At three o'clock this morning the long roll woke us up. We fell in line, marched about five miles, then counter-marched, as the Yankees were advancing on us. We got to our breastworks a short time before the Yankees came, and firing commenced. We gave them a good reception with shot and shell. The fight lasted about four hours. Our company, was behind the works that held the line where the major of the Yankee regiment, Winthrop, was killed. After he fell our company was ordered to the church, but was soon sent back to its former position. This is the first land battle of the war, and we certainly gave them a good beating, but we lost one of our regiment, Henry Wyatt, who was killed while gallantly doing a volunteer duty. Seven of our men were wounded. The Yankees must have lost at least two hundred men in killed and wounded. It was their boast that they could whip us with corn-stalks, but to their sorrow they found that we could do some fighting, too.
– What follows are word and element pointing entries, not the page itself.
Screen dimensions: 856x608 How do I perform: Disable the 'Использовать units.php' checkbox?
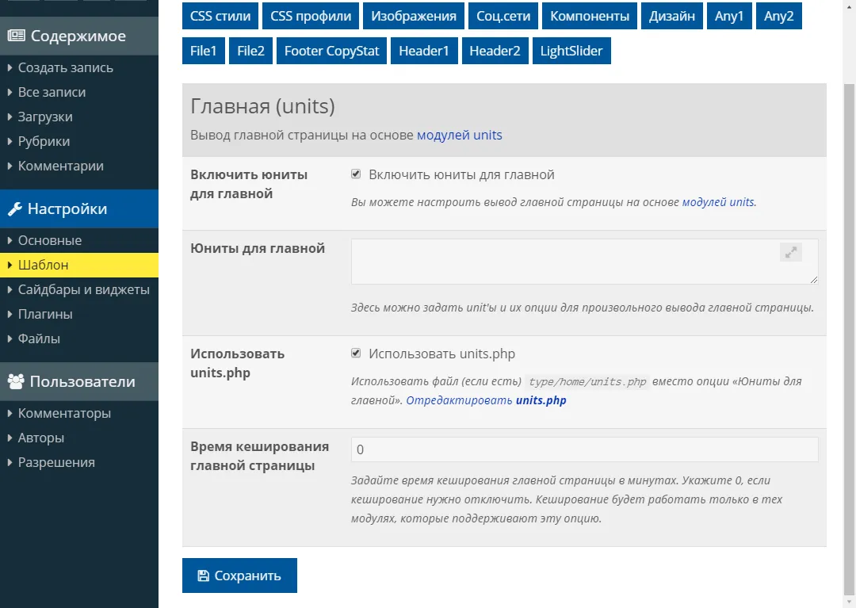coord(356,353)
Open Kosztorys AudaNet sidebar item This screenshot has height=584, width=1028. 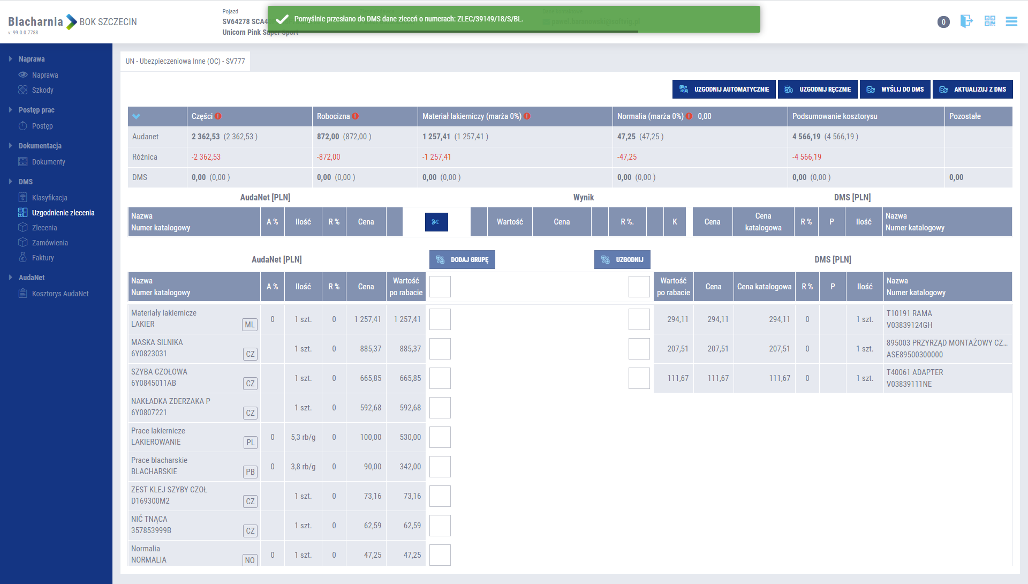[x=60, y=294]
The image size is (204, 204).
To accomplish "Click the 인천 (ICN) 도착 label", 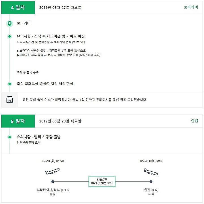I will (151, 192).
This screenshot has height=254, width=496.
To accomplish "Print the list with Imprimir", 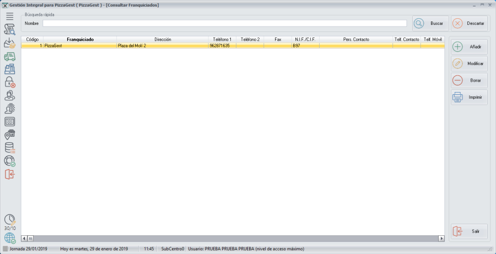I will pyautogui.click(x=469, y=98).
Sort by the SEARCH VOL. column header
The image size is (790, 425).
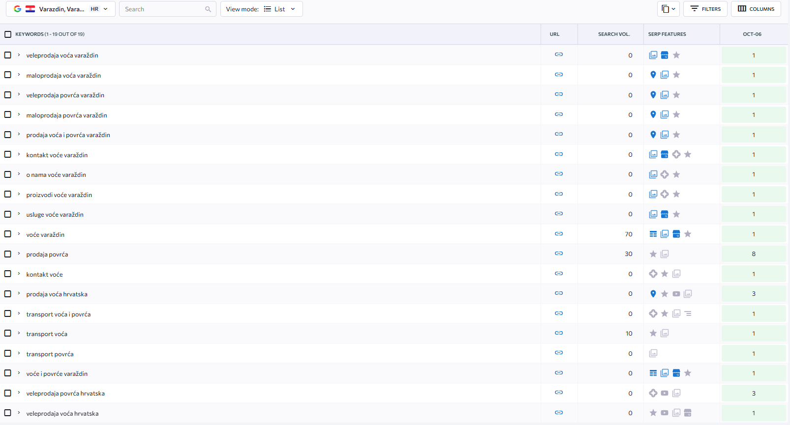click(613, 34)
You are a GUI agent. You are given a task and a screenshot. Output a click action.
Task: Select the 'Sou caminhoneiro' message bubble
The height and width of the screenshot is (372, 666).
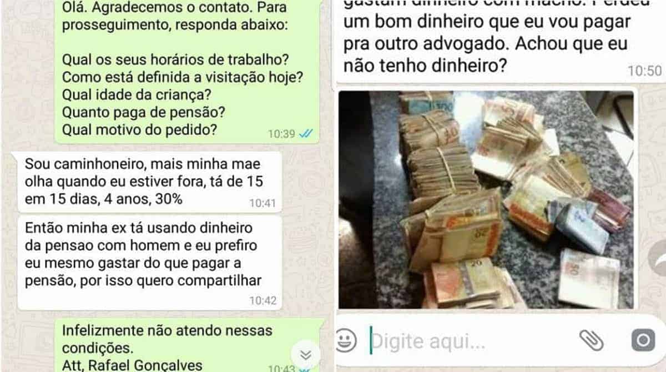tap(150, 182)
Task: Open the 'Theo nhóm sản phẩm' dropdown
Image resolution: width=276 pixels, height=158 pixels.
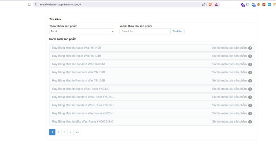Action: 82,31
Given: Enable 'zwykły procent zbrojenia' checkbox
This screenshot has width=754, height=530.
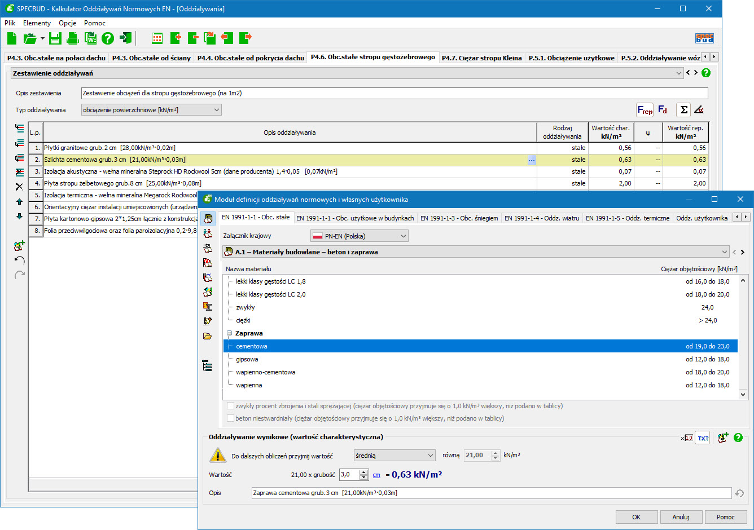Looking at the screenshot, I should 230,406.
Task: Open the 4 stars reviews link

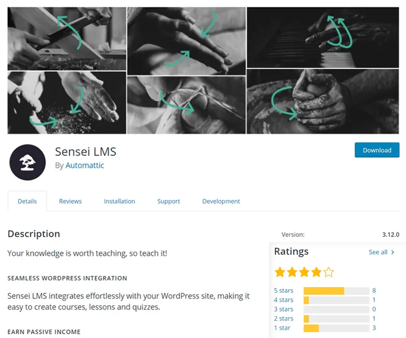Action: click(x=284, y=300)
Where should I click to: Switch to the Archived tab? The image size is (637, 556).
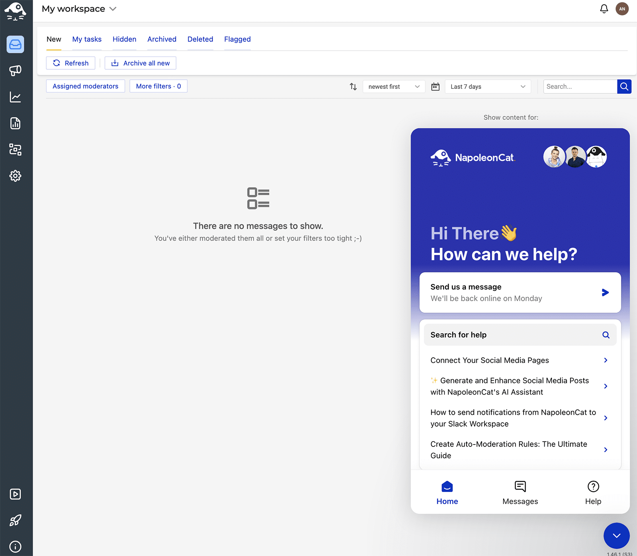coord(162,39)
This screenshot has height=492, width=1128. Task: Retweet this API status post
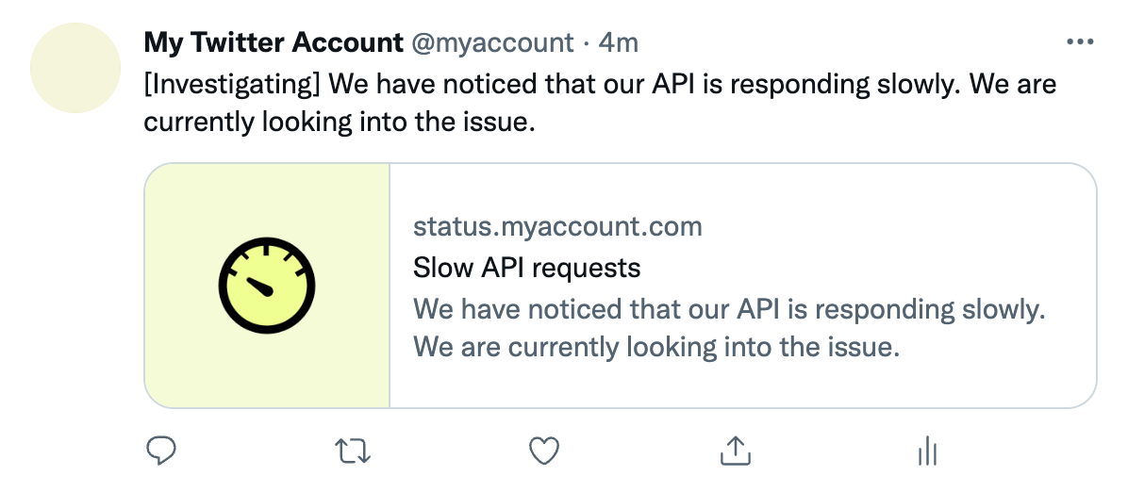tap(354, 451)
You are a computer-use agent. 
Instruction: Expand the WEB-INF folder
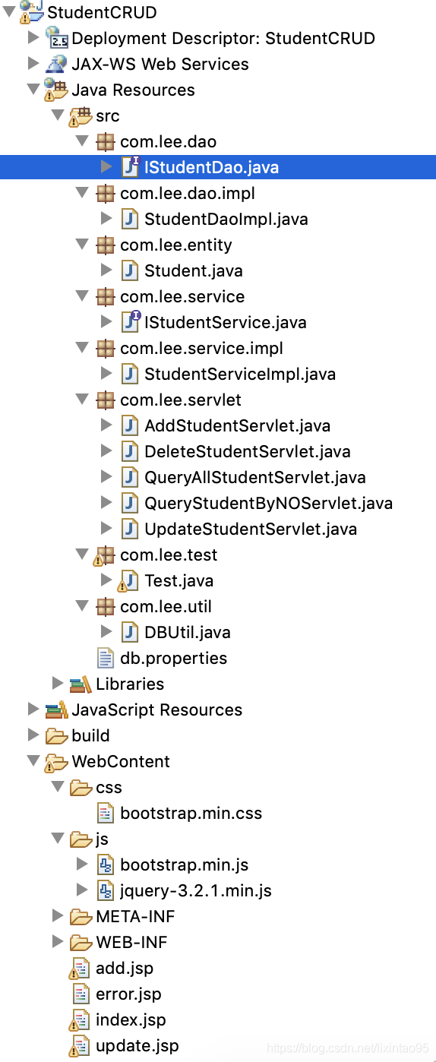click(x=57, y=942)

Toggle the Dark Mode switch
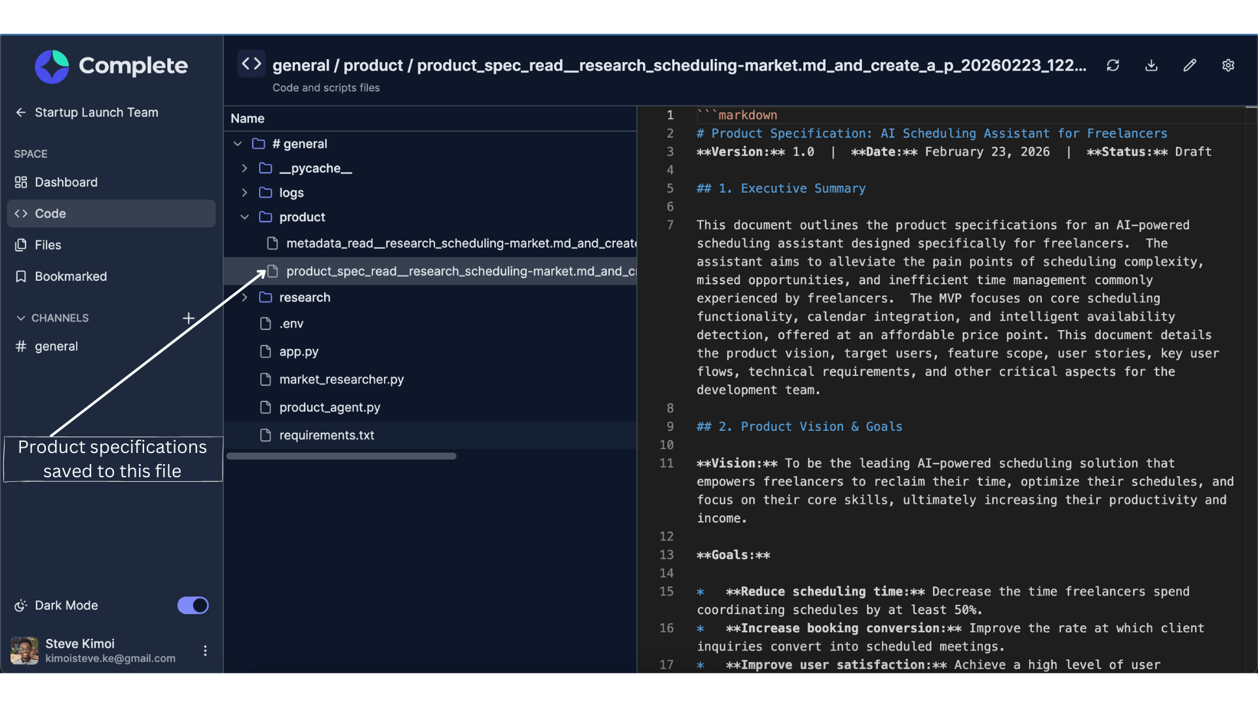click(x=193, y=606)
After the fight some of the boys and myself went over the battlefield, and we saw several of the Yankee dead—the first I had ever seen, and it made me shudder. I am now in a school where sights like this should not worry me long.
Our commander in this fight was Col. Bankhead Magruder. The Yankee commander was Gen. B. F. Butler.
From now on I will never again grumble about digging breastworks. If it had not been for them many of us would not be here now. We returned the same night to Yorktown, full of glory.
On July 18 we heard that our boys had again whipped the Yankees at Bull Run.
Also, on July 21, again at Manassas.
We changed camp a number of times, made fortifications all around Yorktown, and when our six months were over we were disbanded, and returned home. So my experience as a soldier was over.
I stayed home five months, when I again took arms for the Old North State, and joined a company raised by Capt. Harvey White, of Charlotte, and left our home on April 23, 1862, at 6.30 P.M. I stayed in Salisbury until next night, when I, with several others, took the train for Raleigh, where our company was. We went to the insane asylum to see Langfreid, who wanted to go home by telegraph to see his cotton and tobacco. After spending most of our day in town we went to camp four miles from Raleigh. We stopped a carriage, and the driver said he would take us to camp for three dollars. We halved it with him and he drove us there. We reported to Captain White, and he showed us to our hut. We were surprised to find it without a floor, roof half off and “holey” all over. We commenced repairing, and went to the woods to chop a pole for a part of the bedstead. We walked about a mile before we found one to suit us. It was a hard job to get it to our hut. We put it up and put boards across and then put our bedding on it, which consisted of leaves we gathered in the woods. And now it is a bed fit for a king or a Confederate soldier.
It commenced raining at dark, which compelled us to cover with our oilcloth coats. We did not get wet, but passed a bad night, as I had gotten used to a civilian's life again.